Pursuant to this agreement, he testified that in February, 1937, he interviewed Mr. Clark, who agreed to sell the filling station site for $3,500.00, and he thereupon paid Mr. Clark the sum of $500.00 as part payment on the purchase price, and promptly notified the agent, Dowdle, that a conveyance *Page 343 of the property could be obtained at any time. Approximately three months after the negotiations with Clark, the plaintiff says he was notified by Dowdle that the company had decided not to buy any more filling stations, but that the company would lease the station from him for ten years if he would buy it himself. He then elected to buy the property and lease it to the company. However, he never obtained title, nor was any lease with the company consummated; although it appears that if the company had carried through its alleged agreement with him, title could have been obtained. Prior to the bringing of this action, plaintiff demanded of the company that it either take a conveyance of the property or enter into a lease contract, or refund to the plaintiff the sum of $500.00 expended by him in defendant's behalf. None of these demands was complied with.

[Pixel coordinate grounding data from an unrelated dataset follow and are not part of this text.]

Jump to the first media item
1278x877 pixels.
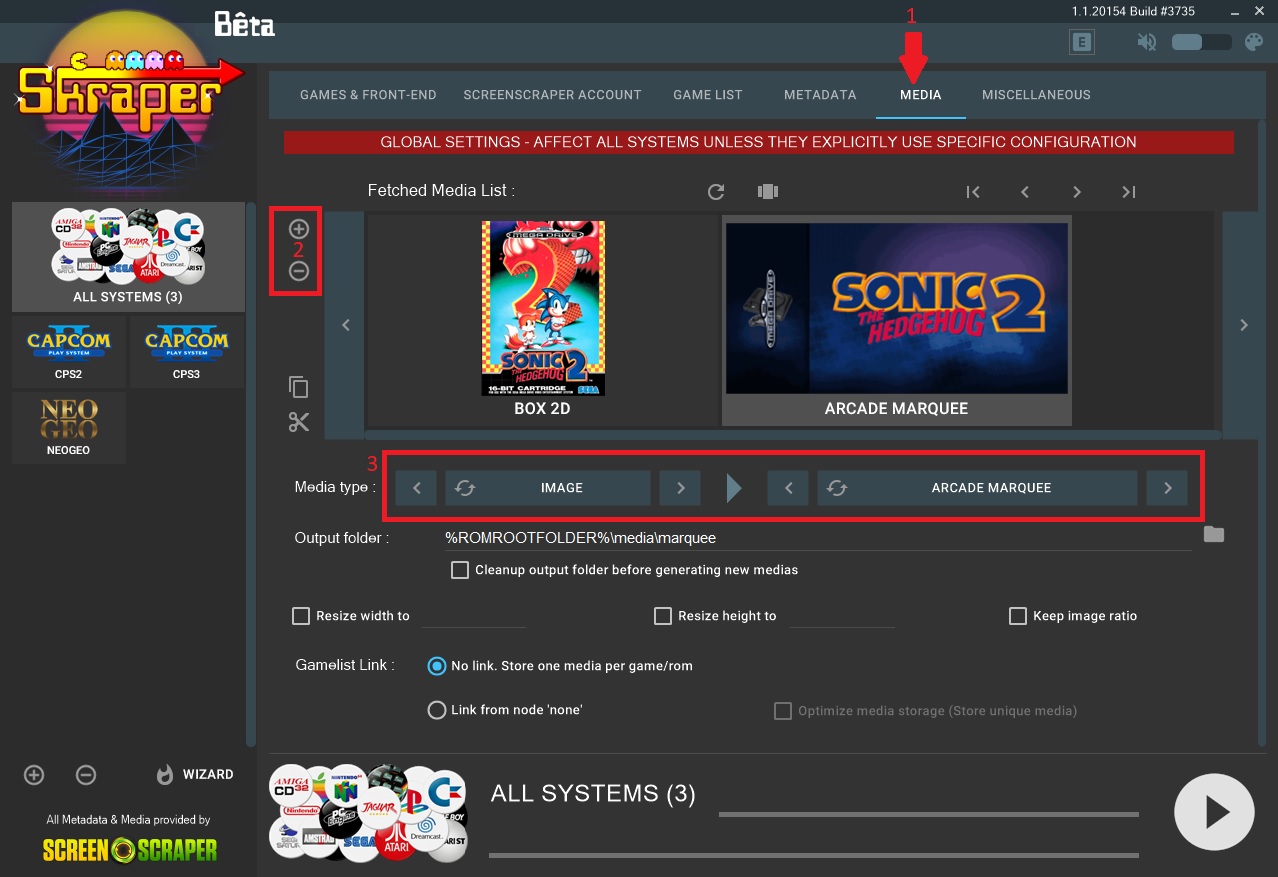972,192
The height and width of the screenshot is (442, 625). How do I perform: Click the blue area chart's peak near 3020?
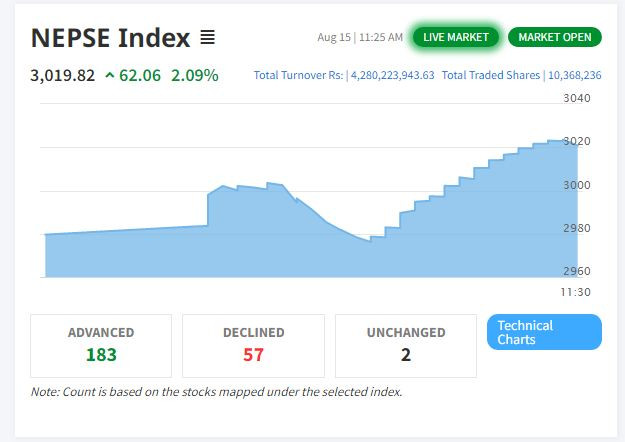coord(554,142)
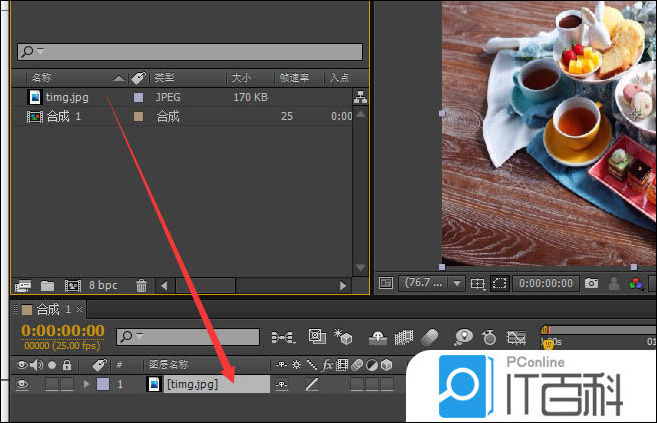This screenshot has width=657, height=423.
Task: Toggle the region of interest button
Action: click(500, 284)
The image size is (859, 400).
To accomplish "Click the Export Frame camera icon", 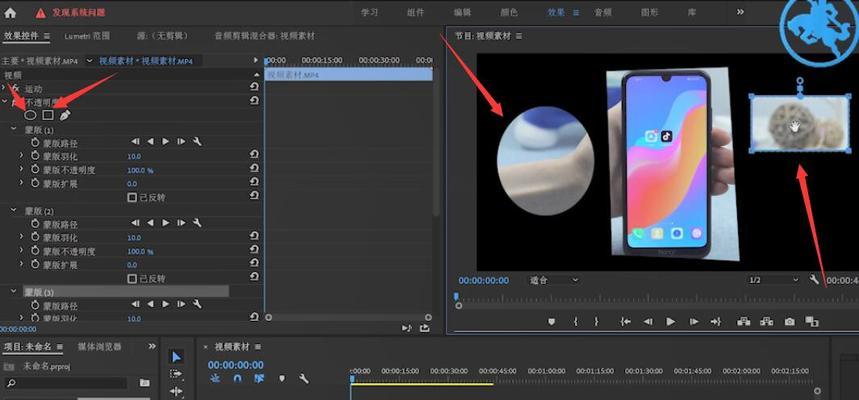I will pos(789,322).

Defendant denied the material allegations of the complaint, and alleged by way of affirmative defense that if the transaction referred to in the complaint occurred at all, it was entirely between the plaintiff and J.W. Dowdle, who had no authority to enter into any contract with the plaintiff, or with any other person, for the purchase or lease of real estate for its account; and that in any event the Statute of Frauds was a bar to plaintiff's cause of action.
At the conclusion of the testimony, the defendant moved for a directed verdict in its favor, but the motion was overruled, and the case having been submitted to the jury, a verdict for the defendant was returned. A motion for a new trial was overruled, and the case is now before this Court on the plaintiff's appeal.

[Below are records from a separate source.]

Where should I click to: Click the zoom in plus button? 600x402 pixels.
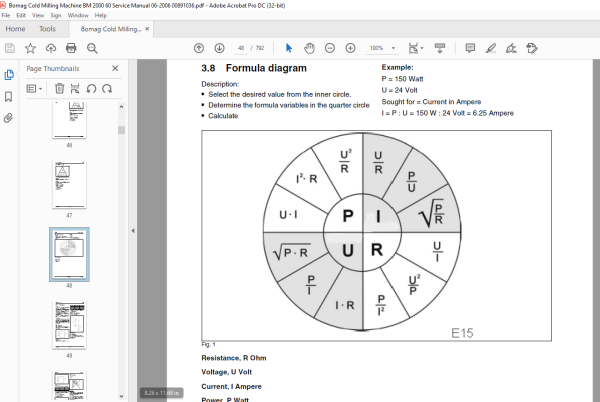351,48
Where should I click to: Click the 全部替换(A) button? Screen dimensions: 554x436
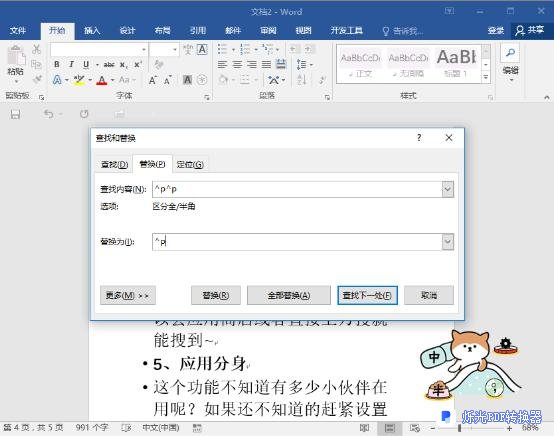tap(289, 295)
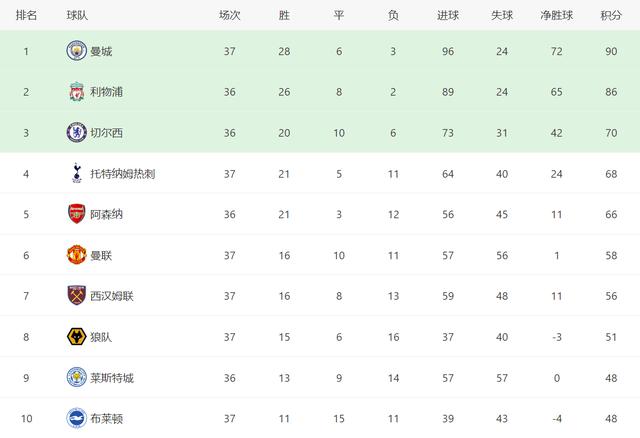Click the Brighton seagull badge
640x438 pixels.
[x=76, y=418]
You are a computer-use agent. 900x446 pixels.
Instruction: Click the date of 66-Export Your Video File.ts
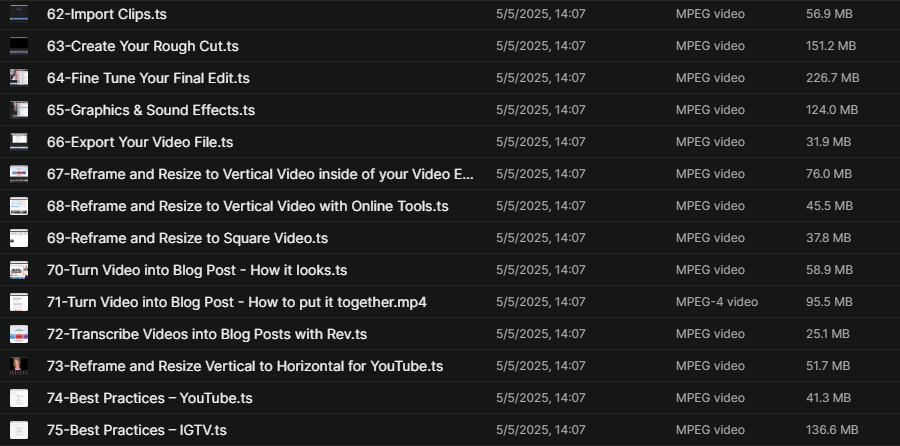pos(540,142)
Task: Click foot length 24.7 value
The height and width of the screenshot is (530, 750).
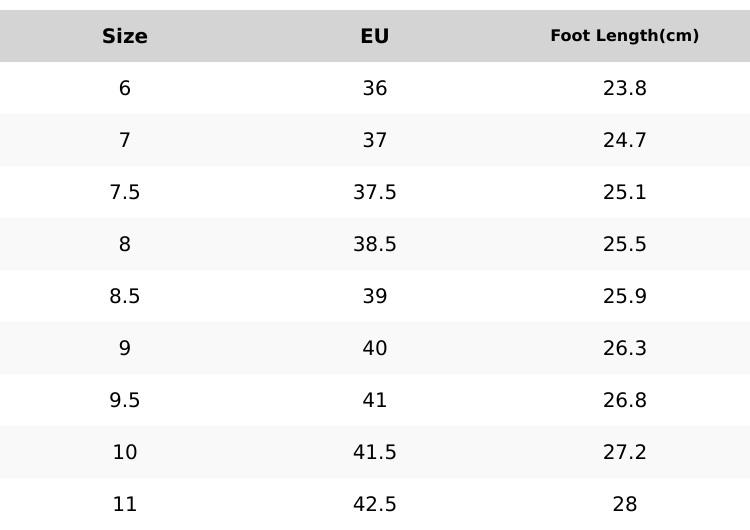Action: pyautogui.click(x=625, y=140)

The alleged contract between the plaintiff and the defendant was not reduced to writing, and during the progress of the trial the Court ruled that the Statute of Frauds was not applicable, assigning as the reason therefor that the plaintiff was not suing for specific performance nor for damages for a breach of the contract, but solely for a restoration of the $500.00 paid out by him upon the faith of the parol contract. *Page 344 This construction of the complaint I think is correct, as will be seen by reference to the case of White v. McKnight,146 S.C. 59, 143 S.E., 552, 555, 59 A.L.R., 1297, where, quoting from 27 C.J., 359, it was held: "Although part performance by one of the parties to a contract within the statute of frauds will not, at law, entitle such party to recover upon the contract itself, he may nevertheless recover for money paid by him or property delivered, or service rendered in accordance with, and upon the faith of, the contract. The law will raise an implied promise on the part of the other party to pay for what has been done in the way of part performance."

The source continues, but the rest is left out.